--- WHAT IS NEEDED ---
Among the entries below, extract exactly the lines that run from the one with "Where should I click to: Open" through the one with "Expand the Computers", both ends included.

--- INFORMATION SHOWN ---
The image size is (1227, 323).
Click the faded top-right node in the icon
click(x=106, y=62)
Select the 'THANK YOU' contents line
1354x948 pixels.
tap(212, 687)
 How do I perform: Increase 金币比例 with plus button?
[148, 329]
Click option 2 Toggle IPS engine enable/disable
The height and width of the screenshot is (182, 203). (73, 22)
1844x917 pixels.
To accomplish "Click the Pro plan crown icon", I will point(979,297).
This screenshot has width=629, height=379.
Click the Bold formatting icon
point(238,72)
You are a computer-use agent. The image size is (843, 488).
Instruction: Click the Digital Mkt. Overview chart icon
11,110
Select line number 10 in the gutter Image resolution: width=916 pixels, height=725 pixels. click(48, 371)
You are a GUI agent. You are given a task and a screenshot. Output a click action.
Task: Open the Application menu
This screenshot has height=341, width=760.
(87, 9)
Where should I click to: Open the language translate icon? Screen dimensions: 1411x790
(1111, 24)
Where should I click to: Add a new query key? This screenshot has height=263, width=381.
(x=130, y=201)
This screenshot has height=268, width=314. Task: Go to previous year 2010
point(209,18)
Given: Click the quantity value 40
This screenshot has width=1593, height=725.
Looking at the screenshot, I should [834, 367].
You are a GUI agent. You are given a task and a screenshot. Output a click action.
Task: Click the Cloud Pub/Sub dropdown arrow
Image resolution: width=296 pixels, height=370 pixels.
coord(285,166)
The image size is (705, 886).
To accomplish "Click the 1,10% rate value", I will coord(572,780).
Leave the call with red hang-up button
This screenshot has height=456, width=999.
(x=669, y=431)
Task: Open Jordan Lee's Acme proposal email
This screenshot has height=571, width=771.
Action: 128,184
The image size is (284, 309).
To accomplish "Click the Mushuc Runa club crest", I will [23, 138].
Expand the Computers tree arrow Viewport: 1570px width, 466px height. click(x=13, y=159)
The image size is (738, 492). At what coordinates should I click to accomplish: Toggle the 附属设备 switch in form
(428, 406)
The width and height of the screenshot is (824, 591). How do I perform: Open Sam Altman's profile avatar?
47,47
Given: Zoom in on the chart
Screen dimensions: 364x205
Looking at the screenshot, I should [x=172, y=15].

--- EXPECTED ANSWER ---
Where should I click to: Open the language translate icon? Screen dimensions: 1411x790
(1111, 24)
Where should I click to: Add a new query key? This screenshot has height=263, width=381.
(x=130, y=201)
This screenshot has height=268, width=314. Task: Go to previous year 2010
point(209,18)
Given: Click the quantity value 40
This screenshot has width=1593, height=725.
Looking at the screenshot, I should [834, 367].
You are a GUI agent. You are given a task and a screenshot. Output a click action.
Task: Click the Cloud Pub/Sub dropdown arrow
Image resolution: width=296 pixels, height=370 pixels.
coord(285,166)
The image size is (705, 886).
To accomplish "Click the 1,10% rate value", I will coord(572,780).
Leave the call with red hang-up button
This screenshot has height=456, width=999.
(x=669, y=431)
Task: Open Jordan Lee's Acme proposal email
This screenshot has height=571, width=771.
Action: 128,184
The image size is (284, 309).
To accomplish "Click the Mushuc Runa club crest", I will [23, 138].
Expand the Computers tree arrow Viewport: 1570px width, 466px height. click(x=13, y=159)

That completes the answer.